This year my team is using a swirve drive on the robot. I am a first year programmer and doi not know how to program this. I know I need to make a custom drive, has anyone done this in the past and have any ideas on how to get this to work?
There are two major components to controlling swerve drives.
1.) Wheel Angle: First you need to calculate the desired wheel angle, this will depend on exactly how you are going to control it but most likely you will have to take the X and Y values and use trig to calculate the desired angle (Tan=Opposite/Adjacent). You will also need to calculate the current angle, for this you will need some kind of sensor (likely a potentiometer). Once you have the desired and actual angles you can use a PID loop (there are functions written for this in both labview and C++) to adjust the angle. There are whitepapers here on CD that describe the process of tuning PID loops.
2.) Wheel Speed, this can be calculated more directly. You can calculate the desired speed from the X and Y components of the joystick (Pythagorean Theorem) and you can map that to wheel speed.
This is the simplest way to do swerve drive and it doesn’t take into account turning. To give you more guidance we really need to know what you are using to control the bot and how the swerve drive is set up. Anytime you are looking to program something that is complicated it is important to break it into smaller functions and attack each independently.
If you have more questions feel free to post them.
Side thought: If your team doesn’t have a programmer that has at least a basic understanding of using Encoders or Potentiometers, and an understanding of how a swerve drive operates, perhaps your team should be doing something simpler, like Mecanum or Tank, and leave experimenting with Swerve until the offseason when you don’t have the pressure of build season to deal with.
Most swerve drives i’ve seen fit into one of a couple categories:
All wheels steer together all the time (the 4 pods are chained together), and all wheels drive at the same speed (one drive pack, transmitted down to the wheels) (requires minimum of 2 motors)
Wheels steer in pairs (Front/Back pair, or Left/Right pair), and all wheels drive at the same speed (requires minimum of 3 motors)
All Wheels steer together, but each wheel has an independent motor for drive speed (requires minimum of 5 motors)
Wheels steer in pairs, each wheels speed is independent (requires minimum of 6 motors)
All wheels steer independently, and have independent speed (requires 8 motors)
They all need to be programmed differently.
1075’s drivetrains have been as follows:
2003: Central Steerable Belt, 4 motors, and undriven trailing wheels, like a tricycle
2004: 4x14" bicycle tires, rear tires articulated by the arm, such that when hanging from the bar, instead of pulling the robot up, we simply lifted the wheels off the ground.
2005: 1075 did not compete
2006: Swerve with steered pairs, and a single drive pack driving all wheels at the same speed.
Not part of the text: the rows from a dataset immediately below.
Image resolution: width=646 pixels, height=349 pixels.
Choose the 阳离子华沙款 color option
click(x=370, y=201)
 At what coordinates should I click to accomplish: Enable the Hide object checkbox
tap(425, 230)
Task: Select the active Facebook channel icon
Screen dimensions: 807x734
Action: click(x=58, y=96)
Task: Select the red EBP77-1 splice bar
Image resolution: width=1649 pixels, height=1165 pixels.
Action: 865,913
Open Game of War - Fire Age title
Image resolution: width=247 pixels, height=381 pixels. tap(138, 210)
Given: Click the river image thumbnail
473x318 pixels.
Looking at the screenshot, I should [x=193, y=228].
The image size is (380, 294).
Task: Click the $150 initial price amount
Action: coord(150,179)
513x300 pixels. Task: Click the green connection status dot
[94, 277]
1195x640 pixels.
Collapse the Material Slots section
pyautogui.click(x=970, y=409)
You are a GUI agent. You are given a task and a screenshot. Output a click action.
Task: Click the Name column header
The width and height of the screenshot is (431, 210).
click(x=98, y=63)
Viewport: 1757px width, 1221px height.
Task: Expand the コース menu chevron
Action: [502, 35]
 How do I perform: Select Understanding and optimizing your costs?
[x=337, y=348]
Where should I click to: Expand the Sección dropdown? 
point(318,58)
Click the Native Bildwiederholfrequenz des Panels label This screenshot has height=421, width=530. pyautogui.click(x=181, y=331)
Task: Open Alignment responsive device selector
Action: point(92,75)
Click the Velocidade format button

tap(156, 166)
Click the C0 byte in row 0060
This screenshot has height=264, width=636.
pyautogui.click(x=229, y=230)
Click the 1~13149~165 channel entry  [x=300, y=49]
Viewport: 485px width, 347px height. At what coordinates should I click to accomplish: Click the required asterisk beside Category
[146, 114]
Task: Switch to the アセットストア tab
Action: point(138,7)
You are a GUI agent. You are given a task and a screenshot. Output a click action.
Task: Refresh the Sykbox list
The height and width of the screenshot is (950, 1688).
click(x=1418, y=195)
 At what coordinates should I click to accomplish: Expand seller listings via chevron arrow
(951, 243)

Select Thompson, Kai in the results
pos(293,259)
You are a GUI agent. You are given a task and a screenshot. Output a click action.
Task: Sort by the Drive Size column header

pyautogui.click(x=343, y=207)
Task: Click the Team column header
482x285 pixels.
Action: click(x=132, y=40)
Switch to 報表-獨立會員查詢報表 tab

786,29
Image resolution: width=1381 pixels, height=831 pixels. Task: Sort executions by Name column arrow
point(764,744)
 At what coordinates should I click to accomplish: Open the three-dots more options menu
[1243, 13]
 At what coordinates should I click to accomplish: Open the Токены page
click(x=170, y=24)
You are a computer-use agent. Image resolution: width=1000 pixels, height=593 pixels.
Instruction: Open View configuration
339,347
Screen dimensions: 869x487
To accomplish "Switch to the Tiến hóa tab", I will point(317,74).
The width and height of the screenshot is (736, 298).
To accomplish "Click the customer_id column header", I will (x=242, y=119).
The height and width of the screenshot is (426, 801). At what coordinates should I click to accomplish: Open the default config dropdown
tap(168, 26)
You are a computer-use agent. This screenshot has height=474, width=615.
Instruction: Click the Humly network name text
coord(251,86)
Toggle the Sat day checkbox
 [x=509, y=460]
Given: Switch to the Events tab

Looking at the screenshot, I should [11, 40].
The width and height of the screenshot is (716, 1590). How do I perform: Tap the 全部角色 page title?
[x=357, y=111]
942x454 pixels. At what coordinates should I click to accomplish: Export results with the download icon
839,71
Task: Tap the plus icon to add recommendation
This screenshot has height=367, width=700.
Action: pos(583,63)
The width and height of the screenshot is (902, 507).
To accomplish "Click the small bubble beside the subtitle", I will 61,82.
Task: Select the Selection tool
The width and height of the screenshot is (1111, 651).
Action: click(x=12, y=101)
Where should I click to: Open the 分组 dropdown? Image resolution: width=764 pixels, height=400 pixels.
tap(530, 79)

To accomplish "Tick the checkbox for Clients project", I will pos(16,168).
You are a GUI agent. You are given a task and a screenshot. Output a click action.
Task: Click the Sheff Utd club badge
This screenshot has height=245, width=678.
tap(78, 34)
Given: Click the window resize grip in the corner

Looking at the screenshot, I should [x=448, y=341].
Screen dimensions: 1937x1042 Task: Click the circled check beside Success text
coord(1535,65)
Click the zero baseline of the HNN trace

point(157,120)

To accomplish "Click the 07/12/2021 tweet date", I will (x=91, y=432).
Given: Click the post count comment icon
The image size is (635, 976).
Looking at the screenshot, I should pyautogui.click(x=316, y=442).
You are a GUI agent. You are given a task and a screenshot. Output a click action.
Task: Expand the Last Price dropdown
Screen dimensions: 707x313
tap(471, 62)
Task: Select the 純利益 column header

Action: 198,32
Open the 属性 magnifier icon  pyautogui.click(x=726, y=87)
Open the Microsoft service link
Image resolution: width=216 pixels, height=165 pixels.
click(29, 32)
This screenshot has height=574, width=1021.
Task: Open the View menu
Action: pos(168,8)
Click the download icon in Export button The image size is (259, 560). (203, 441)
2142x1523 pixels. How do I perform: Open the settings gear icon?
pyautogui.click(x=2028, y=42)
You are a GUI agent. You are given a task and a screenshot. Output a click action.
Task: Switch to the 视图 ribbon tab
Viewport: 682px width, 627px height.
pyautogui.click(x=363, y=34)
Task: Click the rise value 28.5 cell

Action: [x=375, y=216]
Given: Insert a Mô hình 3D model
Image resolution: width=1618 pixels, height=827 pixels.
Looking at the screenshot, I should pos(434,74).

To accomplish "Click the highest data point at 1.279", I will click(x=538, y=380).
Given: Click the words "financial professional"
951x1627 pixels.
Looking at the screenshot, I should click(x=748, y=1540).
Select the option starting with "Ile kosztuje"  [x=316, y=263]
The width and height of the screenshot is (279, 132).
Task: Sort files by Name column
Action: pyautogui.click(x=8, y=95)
Replaced in the off-season with the first incarnation of our track-drive (tank style) [each side had 3x2.5" CIMs inside the belt]
2007: 2nd incarnation of our track drive. replaced with the 3rd incarnation in the off-season [2xCIMs per side, inside the belt, Gen2 Shifter built in at 2nd incarnation]
2008: 4th incarnation of our track drive [2xCIMs + Gen2 Shifter] replaced by our 6wd drop center, with the same mounts in the off-season
2009: Swerve steered in pairs, independent wheel speeds
2010: DSSwerve, (essentially the same as our 2009 swerve, with improvements, and an extra set of wheels on the top of the robot.)
All of the drive units from 2006-offseason up to 2008-offseason are interchangeable and can be put on any one of those robots. They shared a mounting mechanism, and wiring style.